- [TASK GOAL]
Count the lines in the records below that contain the word "column", and give only that number.

[Saved data entries]
* * * * * * * * *
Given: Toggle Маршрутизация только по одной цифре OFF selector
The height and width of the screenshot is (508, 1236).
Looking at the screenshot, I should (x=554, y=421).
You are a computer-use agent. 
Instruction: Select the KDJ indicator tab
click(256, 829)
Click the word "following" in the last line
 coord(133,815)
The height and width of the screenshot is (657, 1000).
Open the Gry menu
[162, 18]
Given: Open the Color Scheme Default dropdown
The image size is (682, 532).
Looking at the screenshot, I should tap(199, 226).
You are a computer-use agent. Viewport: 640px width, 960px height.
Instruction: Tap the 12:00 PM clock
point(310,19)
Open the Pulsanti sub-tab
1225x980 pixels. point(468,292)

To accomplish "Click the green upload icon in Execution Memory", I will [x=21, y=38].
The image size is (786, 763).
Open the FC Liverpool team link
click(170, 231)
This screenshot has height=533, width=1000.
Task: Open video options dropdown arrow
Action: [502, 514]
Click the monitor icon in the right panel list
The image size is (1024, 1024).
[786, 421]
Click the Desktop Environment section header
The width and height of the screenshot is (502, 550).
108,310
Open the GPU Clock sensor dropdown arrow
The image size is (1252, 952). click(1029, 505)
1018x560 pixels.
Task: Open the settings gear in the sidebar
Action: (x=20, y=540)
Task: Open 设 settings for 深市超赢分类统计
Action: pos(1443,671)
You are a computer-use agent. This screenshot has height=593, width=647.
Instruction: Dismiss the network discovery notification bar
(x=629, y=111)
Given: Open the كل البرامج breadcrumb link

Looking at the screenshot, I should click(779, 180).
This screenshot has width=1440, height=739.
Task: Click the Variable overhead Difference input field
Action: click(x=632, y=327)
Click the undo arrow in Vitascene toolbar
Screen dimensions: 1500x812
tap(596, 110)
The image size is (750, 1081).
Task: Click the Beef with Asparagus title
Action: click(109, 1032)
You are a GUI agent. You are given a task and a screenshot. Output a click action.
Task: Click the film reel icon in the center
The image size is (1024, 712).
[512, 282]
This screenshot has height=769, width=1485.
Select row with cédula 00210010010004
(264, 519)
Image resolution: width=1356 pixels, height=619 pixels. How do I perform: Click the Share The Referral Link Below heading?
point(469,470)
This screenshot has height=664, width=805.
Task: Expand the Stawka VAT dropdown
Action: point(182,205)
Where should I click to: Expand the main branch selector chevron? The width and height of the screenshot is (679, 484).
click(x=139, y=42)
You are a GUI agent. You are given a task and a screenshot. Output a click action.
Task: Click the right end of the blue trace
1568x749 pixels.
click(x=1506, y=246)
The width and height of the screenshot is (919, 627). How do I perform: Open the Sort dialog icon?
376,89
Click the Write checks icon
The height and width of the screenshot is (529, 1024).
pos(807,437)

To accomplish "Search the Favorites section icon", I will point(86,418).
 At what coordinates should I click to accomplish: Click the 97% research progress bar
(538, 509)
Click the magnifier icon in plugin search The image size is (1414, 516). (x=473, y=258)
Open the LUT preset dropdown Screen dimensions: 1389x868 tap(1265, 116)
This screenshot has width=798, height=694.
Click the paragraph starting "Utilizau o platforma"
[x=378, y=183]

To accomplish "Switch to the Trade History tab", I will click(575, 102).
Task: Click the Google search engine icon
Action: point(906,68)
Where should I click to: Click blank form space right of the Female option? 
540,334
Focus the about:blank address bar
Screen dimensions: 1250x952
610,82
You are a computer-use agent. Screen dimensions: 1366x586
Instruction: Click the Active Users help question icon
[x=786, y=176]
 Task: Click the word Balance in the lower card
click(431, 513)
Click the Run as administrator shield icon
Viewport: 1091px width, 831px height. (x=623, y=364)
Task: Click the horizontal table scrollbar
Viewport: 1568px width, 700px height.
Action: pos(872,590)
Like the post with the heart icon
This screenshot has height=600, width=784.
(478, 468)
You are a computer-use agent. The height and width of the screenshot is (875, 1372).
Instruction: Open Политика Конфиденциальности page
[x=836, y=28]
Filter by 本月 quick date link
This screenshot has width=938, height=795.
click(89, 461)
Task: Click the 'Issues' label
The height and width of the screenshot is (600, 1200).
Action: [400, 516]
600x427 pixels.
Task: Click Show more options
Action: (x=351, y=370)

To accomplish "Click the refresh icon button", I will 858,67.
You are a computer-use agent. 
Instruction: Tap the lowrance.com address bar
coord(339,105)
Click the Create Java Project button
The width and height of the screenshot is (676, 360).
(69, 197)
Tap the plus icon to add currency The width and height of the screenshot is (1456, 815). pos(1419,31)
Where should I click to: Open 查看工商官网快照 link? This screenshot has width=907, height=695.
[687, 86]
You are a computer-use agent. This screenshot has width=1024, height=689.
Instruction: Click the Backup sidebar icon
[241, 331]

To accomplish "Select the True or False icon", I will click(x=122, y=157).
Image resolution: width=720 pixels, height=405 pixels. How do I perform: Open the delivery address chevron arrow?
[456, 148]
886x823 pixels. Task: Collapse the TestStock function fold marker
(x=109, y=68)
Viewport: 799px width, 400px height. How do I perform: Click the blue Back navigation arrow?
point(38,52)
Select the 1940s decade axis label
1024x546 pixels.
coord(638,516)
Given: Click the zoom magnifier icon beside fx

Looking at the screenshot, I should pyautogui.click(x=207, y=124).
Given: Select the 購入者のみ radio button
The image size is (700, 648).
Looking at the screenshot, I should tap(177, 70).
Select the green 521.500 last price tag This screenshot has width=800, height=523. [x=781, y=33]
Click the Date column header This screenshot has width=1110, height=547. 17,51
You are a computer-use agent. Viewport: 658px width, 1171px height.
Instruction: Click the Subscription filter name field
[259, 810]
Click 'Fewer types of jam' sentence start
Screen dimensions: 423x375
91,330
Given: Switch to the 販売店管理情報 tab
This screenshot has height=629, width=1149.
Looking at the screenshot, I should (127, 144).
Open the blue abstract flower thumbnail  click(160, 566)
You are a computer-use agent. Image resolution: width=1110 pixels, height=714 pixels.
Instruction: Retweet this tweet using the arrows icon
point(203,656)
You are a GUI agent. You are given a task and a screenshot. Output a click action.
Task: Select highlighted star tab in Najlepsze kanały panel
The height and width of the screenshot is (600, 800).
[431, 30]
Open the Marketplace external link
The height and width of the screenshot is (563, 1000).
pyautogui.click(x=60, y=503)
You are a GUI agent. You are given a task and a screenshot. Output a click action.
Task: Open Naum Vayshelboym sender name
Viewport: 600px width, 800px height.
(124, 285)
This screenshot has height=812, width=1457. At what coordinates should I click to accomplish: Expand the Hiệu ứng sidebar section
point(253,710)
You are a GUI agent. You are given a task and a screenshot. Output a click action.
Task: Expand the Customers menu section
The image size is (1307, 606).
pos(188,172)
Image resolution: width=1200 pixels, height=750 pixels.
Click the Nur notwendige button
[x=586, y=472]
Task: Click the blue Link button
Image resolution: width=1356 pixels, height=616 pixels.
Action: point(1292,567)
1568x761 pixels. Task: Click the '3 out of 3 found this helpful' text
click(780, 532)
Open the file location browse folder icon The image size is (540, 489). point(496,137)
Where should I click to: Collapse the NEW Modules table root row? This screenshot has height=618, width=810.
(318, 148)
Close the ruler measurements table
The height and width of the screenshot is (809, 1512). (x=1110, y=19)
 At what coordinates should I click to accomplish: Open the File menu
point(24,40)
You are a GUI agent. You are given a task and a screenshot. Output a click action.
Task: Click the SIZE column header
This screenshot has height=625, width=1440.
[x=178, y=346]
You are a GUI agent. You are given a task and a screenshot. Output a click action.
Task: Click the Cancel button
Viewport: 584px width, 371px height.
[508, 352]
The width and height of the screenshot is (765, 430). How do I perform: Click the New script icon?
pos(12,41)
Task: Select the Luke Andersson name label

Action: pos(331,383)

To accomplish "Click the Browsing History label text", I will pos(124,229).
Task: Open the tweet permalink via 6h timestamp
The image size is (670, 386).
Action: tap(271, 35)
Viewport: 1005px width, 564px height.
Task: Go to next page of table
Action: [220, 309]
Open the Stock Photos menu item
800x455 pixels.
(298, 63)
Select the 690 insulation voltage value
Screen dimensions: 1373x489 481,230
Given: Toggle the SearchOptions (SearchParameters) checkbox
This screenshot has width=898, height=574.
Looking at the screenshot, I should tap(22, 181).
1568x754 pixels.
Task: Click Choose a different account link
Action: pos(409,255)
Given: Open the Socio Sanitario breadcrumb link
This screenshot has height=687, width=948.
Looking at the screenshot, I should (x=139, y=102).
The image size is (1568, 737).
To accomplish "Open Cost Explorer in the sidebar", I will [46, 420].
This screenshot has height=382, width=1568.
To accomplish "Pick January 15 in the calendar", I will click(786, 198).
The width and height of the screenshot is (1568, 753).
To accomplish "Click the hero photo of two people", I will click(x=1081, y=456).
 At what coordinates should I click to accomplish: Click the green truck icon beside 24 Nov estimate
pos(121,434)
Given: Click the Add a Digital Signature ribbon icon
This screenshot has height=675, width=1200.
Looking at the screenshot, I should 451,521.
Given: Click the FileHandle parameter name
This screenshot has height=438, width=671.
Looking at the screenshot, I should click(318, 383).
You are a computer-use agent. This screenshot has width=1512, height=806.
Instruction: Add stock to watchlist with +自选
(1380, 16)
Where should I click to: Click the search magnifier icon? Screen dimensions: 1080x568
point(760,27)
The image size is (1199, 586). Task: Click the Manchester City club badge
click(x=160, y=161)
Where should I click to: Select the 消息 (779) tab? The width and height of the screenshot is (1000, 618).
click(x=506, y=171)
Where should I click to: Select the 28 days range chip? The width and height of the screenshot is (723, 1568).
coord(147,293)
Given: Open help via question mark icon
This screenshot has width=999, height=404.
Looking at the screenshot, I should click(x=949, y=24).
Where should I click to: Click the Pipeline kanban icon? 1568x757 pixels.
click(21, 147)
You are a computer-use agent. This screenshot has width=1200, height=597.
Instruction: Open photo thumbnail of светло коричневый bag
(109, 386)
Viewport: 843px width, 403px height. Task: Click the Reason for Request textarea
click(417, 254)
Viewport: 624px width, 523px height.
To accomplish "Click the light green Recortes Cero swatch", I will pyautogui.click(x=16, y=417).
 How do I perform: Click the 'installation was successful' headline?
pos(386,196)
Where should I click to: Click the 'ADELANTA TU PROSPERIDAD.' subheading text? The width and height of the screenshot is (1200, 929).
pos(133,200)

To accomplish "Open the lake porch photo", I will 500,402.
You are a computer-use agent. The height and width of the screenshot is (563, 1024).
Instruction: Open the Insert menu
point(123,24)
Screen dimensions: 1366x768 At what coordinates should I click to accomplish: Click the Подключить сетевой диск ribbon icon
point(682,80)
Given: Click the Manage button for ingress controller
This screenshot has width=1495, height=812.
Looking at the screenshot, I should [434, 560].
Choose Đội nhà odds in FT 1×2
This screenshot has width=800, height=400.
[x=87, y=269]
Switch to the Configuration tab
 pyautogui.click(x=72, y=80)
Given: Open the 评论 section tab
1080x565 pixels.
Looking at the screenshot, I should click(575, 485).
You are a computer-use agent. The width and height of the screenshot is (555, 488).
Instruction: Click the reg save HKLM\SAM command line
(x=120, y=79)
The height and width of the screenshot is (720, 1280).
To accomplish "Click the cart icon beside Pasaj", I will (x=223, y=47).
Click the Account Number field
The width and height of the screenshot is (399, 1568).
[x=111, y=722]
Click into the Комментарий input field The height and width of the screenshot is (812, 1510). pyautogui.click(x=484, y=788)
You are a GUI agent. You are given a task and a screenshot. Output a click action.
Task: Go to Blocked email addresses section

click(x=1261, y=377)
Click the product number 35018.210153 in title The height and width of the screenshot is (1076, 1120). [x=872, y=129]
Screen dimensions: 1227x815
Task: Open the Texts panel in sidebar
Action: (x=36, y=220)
* * * * * * * * *
- [RESPONSE TO THIS TASK]
2